Immagine dal sito di ‘Articolo 3’

E’ difficile non essere retorici quando si parla della Repubblica, la nostra Repubblica, la nostra casa comune. E’ il nostro specchio? Si’. Sia quando appariamo feriti, vilipesi e sfigurati, sia quando appariamo trasfigurati, ammantati di bellezza, in un’immagine ideale. E’ il nostro vicino di casa, e noi per lui. E’ l’articolo 3 della Costituzione, e tutta la Costituzione. E’ un organismo vivo, una vita, secondo anche il discorso di Calamandrei ai giovani sulla nostra carta costituzionale. E’ il libro autobiografico dell’Italia.

L’Italia e’ la sua Repubblica. Nasce a Roma – la Grecia aveva la democrazia radicale- con la cacciata dei re etruschi, e la dona al mondo. Roma avrebbe, da allora, sempre avversato la monarchia, era il suo tabu’. Poteva ammettere dittatori temporanei, e poi l’imperatore, ma il re, mai piu’. Le repubbliche marinare, che dominarono i mari, le repubbliche a Firenze e Venezia, di arte, liberta’, tolleranza e bellezza. La repubblica romana del triumvirato a inizio ottocento, di incredibile modernita’. La Repubblica e’ passato, presente e futuro ( la Costituzione, per il futuro, lo dice chiaramente). E’ un organismo vitale- come detto- ma e’ anche la nostra linfa vitale. I re stranieri, che hanno devastato il nostro suolo, i papi, i Savoia, sono come elementi estranei e secondari, figli dei tempi. L’Italia e’ nata prima nella cultura, come repubblica delle lettere e delle arti, dove ognuno poteva emergere grazie ai suoi talenti. E’ vero che i Savoia hanno fatto l’Italia, ma gli italiani erano gia’ tali, e lo saranno sempre, nell’ideale della cultura, che e’ liberta’ per eccellenza, pubblica e, quindi, repubblica, cosa pubblica.

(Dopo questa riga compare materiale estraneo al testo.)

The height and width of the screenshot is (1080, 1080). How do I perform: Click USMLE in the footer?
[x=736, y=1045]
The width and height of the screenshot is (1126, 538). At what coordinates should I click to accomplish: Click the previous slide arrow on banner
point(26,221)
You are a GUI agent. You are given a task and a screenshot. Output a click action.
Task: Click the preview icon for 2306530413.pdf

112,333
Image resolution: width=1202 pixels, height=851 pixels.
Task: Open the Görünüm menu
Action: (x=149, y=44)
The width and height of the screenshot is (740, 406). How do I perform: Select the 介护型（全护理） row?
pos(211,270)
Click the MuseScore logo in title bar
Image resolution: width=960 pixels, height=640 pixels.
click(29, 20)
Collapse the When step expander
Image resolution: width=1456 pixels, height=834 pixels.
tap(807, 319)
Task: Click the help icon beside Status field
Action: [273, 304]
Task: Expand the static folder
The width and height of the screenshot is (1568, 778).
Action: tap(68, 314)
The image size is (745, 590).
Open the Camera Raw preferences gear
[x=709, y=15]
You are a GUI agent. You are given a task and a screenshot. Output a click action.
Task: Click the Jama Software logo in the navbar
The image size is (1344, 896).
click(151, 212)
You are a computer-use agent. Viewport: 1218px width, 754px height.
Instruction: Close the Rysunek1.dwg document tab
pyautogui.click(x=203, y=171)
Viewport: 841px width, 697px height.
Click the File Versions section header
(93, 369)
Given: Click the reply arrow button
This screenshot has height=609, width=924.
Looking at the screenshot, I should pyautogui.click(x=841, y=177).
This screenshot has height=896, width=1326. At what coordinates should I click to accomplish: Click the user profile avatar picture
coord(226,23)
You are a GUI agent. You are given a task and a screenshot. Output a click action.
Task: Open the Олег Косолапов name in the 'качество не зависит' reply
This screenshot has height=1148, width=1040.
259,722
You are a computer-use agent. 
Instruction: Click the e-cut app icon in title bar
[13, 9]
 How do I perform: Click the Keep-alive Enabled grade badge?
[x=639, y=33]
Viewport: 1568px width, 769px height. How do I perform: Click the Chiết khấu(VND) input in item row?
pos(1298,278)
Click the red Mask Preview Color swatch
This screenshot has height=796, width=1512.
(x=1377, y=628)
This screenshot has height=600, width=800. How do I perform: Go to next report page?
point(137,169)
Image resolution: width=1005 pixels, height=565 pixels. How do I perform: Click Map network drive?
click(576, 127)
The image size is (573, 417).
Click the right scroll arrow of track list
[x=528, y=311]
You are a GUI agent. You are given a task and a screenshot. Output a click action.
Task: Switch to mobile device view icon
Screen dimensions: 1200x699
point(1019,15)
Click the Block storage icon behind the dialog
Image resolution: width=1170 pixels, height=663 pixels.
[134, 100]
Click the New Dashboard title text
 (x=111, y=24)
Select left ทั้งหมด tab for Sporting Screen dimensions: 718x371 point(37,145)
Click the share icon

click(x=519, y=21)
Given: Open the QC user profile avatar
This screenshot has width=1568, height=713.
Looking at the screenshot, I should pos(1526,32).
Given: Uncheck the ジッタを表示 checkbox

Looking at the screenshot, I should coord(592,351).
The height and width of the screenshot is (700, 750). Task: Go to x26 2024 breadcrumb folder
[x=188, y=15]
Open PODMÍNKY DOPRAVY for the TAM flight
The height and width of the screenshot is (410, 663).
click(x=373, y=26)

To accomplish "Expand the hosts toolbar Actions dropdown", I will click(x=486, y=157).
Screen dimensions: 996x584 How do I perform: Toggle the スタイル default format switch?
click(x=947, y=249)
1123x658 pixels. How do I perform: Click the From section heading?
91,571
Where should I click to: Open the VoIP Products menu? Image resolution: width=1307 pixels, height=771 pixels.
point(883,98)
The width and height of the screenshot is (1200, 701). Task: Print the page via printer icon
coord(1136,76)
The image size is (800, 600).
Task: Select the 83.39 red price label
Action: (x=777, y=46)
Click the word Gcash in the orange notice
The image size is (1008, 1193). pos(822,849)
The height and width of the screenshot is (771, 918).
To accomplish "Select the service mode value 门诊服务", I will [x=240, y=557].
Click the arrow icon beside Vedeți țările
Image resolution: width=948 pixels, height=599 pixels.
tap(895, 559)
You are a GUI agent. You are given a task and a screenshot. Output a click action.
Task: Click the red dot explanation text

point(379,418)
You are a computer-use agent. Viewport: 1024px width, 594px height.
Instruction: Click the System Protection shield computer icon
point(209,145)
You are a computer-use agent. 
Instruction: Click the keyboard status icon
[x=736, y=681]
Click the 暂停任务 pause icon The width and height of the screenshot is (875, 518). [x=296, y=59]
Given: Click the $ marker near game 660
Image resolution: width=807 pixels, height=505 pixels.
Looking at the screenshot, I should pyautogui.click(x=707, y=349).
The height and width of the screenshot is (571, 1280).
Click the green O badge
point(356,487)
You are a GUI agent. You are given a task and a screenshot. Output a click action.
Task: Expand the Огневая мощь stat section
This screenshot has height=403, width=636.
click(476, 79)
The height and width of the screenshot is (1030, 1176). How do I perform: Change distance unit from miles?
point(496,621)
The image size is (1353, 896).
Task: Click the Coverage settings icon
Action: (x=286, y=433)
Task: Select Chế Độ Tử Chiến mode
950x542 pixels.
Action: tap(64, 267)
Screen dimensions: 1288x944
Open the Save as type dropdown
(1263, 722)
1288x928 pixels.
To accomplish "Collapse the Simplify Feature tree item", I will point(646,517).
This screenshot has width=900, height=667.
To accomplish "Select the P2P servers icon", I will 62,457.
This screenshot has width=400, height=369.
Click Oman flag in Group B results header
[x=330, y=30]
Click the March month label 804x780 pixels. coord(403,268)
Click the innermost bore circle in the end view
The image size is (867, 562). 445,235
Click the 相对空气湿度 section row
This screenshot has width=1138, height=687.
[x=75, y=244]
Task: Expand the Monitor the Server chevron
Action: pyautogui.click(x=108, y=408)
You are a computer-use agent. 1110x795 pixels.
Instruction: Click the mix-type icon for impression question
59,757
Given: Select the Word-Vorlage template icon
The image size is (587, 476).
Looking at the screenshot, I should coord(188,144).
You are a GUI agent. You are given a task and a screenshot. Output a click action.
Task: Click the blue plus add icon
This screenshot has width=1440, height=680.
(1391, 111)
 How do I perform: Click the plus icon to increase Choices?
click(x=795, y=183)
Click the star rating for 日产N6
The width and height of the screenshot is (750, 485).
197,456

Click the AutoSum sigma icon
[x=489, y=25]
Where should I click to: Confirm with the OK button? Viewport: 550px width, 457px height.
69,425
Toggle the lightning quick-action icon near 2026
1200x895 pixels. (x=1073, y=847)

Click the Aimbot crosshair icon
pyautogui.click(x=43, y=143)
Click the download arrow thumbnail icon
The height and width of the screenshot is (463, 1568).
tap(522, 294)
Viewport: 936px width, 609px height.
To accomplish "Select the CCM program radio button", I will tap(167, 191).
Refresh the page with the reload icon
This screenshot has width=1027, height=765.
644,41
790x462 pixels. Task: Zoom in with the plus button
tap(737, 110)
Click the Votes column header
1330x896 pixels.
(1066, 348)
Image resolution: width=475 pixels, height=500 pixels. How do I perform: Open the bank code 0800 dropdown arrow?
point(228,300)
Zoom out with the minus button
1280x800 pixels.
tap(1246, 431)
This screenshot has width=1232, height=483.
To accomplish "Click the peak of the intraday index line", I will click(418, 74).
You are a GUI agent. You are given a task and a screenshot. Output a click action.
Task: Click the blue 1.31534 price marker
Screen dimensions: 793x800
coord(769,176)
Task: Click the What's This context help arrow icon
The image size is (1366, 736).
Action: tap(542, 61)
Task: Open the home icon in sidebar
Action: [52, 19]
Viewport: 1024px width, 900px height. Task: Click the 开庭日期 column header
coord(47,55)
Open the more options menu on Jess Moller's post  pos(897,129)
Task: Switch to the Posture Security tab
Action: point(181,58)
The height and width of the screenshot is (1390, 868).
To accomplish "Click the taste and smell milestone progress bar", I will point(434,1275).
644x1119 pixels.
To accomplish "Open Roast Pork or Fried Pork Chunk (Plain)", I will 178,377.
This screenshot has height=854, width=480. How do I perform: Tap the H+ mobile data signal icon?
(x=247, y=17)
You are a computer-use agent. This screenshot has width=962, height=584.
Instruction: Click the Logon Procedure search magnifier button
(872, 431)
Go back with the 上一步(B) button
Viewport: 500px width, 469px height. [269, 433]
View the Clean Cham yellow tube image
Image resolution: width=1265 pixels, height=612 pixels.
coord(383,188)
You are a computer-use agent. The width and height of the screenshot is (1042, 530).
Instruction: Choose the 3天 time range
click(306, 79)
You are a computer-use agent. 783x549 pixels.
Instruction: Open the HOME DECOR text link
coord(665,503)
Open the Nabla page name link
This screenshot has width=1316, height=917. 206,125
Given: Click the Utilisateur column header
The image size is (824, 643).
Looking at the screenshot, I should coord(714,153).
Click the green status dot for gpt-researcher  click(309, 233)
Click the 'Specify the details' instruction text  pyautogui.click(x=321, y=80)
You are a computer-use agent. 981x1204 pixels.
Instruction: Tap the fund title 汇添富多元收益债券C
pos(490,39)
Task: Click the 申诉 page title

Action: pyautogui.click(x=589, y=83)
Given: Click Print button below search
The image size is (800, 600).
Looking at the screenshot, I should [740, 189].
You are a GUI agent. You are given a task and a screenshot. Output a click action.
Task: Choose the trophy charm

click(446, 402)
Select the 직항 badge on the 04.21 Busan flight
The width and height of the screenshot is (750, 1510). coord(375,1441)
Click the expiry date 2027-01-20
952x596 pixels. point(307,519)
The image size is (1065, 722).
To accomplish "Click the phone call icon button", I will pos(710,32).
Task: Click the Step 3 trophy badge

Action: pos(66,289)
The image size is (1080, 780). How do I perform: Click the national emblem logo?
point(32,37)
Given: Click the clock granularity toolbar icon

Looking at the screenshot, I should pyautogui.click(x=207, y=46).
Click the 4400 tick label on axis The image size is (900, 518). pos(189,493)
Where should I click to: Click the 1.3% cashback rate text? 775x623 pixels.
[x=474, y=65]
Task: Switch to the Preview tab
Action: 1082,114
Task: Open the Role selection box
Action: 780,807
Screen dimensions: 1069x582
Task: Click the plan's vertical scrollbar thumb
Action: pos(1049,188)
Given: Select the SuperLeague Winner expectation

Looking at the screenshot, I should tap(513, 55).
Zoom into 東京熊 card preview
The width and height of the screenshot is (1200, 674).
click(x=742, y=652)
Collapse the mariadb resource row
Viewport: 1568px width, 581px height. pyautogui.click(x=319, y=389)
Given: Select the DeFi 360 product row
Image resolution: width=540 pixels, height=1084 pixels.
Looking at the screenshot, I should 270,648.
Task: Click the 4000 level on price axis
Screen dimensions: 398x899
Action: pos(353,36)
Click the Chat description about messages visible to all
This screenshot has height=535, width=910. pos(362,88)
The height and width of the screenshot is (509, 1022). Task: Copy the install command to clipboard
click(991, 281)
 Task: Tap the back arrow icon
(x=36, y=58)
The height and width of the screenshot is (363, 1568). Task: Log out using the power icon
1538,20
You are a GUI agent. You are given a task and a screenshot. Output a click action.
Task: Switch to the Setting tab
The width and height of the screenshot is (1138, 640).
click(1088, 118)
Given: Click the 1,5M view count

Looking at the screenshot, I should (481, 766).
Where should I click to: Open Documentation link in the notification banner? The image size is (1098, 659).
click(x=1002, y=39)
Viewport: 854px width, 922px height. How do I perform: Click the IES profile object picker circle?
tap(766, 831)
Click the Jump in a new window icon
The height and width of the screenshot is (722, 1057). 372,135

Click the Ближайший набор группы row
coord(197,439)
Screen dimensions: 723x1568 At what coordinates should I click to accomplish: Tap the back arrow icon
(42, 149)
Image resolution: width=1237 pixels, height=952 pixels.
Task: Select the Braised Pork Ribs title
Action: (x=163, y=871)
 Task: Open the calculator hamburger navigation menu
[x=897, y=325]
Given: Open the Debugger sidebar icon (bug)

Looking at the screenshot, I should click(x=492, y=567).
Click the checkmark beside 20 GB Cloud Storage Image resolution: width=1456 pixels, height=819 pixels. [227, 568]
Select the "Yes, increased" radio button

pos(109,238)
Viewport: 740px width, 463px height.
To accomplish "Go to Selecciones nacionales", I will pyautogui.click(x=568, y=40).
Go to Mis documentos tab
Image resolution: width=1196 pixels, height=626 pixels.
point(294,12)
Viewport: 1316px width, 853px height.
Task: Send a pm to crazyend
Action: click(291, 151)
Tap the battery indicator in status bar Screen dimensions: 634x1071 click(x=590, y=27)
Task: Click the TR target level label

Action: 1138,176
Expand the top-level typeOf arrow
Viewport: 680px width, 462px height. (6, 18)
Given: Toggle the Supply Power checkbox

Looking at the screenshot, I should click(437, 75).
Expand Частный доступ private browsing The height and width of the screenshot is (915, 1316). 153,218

E’ il nostro destino, perche’ mette al centro la persona. Non una persona, ma la persona. Tutela i piu’ fragili, cerca il giusto processo, promuove la salute e l’istruzione. Cresce con il lavoro,  l’apporto, la fantasia, il coraggio di ognuno di noi. E’ non e’ scontata: lo vediamo proprio in questi tempi, oltre il nostro specchio. Dare un senso ai nostri giorni vuol dire sentirci sua parte, come in un senso di comunita’ dell’anima che non permette di sentirsi soli, percepirla come destino per la realizzazione di ogni vita, cosi’ da sconfiggere il timore di sentirsi inutili, sbagliati, fuori luogo o spaesati.

Lo so, abbiamo sconfinato nella retorica: eppure, chi ha sognato la  Repubblica, tra le macerie della guerra e dei totalitarismi, l’ha sognata cosi’.